Un pas important vient d’être franchi dans le processus de réforme du secteur de l’électricité et de l’eau en République démocratique du Congo. Dans les locaux du Ministère des Ressources Hydrauliques et de l’Électricité, l’Autorité de Régulation de l’Électricité (ARE) et l’Unité de Coordination et de Management des projets (UCM) ont procédé, ce jeudi 9 avril, à la signature d’un protocole d’accord spécifique relatif à la mise en œuvre du projet AGREE.
Financé par la Banque mondiale, le projet AGREE constitue l’un des principaux programmes d’appui aux réformes structurelles du secteur, visant à améliorer la gouvernance, renforcer la régulation et accélérer l’accès durable aux services d’électricité et d’eau en RDC.
À travers cet accord, l’UCM, en sa qualité de structure fiduciaire des bailleurs de fonds pour les projets du secteur, mettra son expertise technique et opérationnelle au service de l’ARE. Cette collaboration vise notamment à renforcer les mécanismes de régulation, améliorer la coordination des interventions et faciliter la mobilisation accrue des financements au bénéfice du secteur.
Mais au-delà de l’aspect technique, cet engagement marque surtout une étape stratégique dans la consolidation de la gouvernance sectorielle.
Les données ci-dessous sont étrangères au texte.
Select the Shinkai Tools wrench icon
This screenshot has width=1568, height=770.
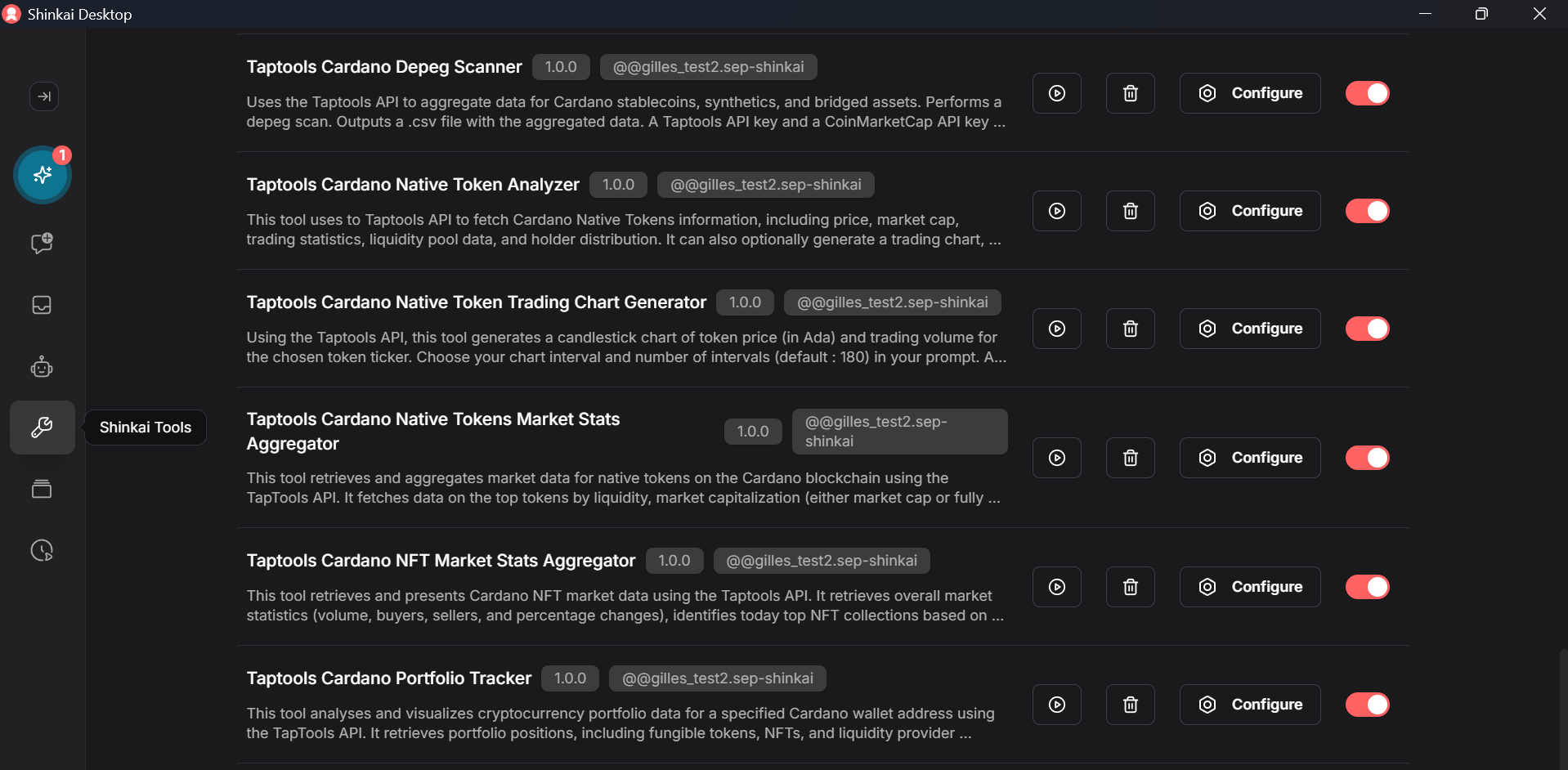click(x=42, y=427)
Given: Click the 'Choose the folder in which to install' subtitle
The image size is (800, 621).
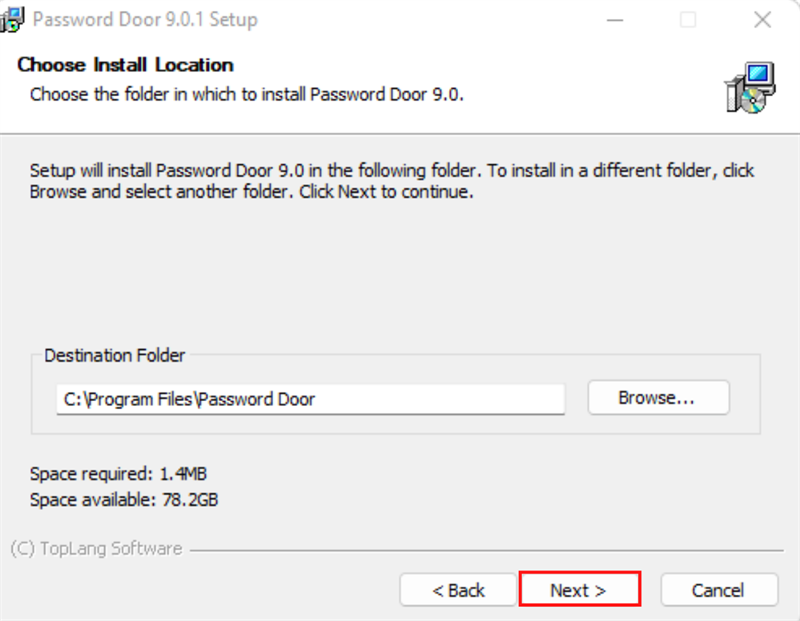Looking at the screenshot, I should coord(247,95).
Il s’agit d’une avancée en faveur d’une meilleure structuration des réformes et d’une plus grande efficacité dans la mise en œuvre des politiques publiques liées à l’eau et à l’électricité.
Sous le leadership du Ministère des Ressources Hydrauliques et de l’Électricité, cet accord a pour objectif d’accélérer les transformations attendues dans le secteur, en collaboration étroite avec les partenaires techniques et financiers.
À la tête de l’ARE, la Directrice Générale Soraya Aziz a joué un rôle central dans la concrétisation de ce partenariat. Son action entre dans une vision axée sur le renforcement de la régulation, la modernisation des outils de gestion et l’amélioration de la performance institutionnelle.
« J’ai dit que l’ARE ne sera plus un goulot d’étranglement pour le secteur de l’électricité et je m’y emploie : désormais, c’est le programme SMG et le projet Lungudi II qui s’ouvrent. Tshikapa, Kananga, Mbuji-Mayi et Kabinda bénéficieront de centrales électriques », a déclaré Soraya Aziz.
Cette signature est ainsi perçue comme une avancée majeure pour l’ARE, qui consolide son positionnement en tant qu’acteur clé de la régulation du secteur énergétique en RDC, dans un contexte marqué par de fortes attentes en matière d’accès universel à l’électricité et à l’eau potable.
Avec ce nouvel accord, les bases d’une gouvernance plus efficace et d’un développement accéléré du secteur semblent désormais posées, ouvrant la voie à une meilleure desserte des populations et à une réforme plus structurée des services essentiels.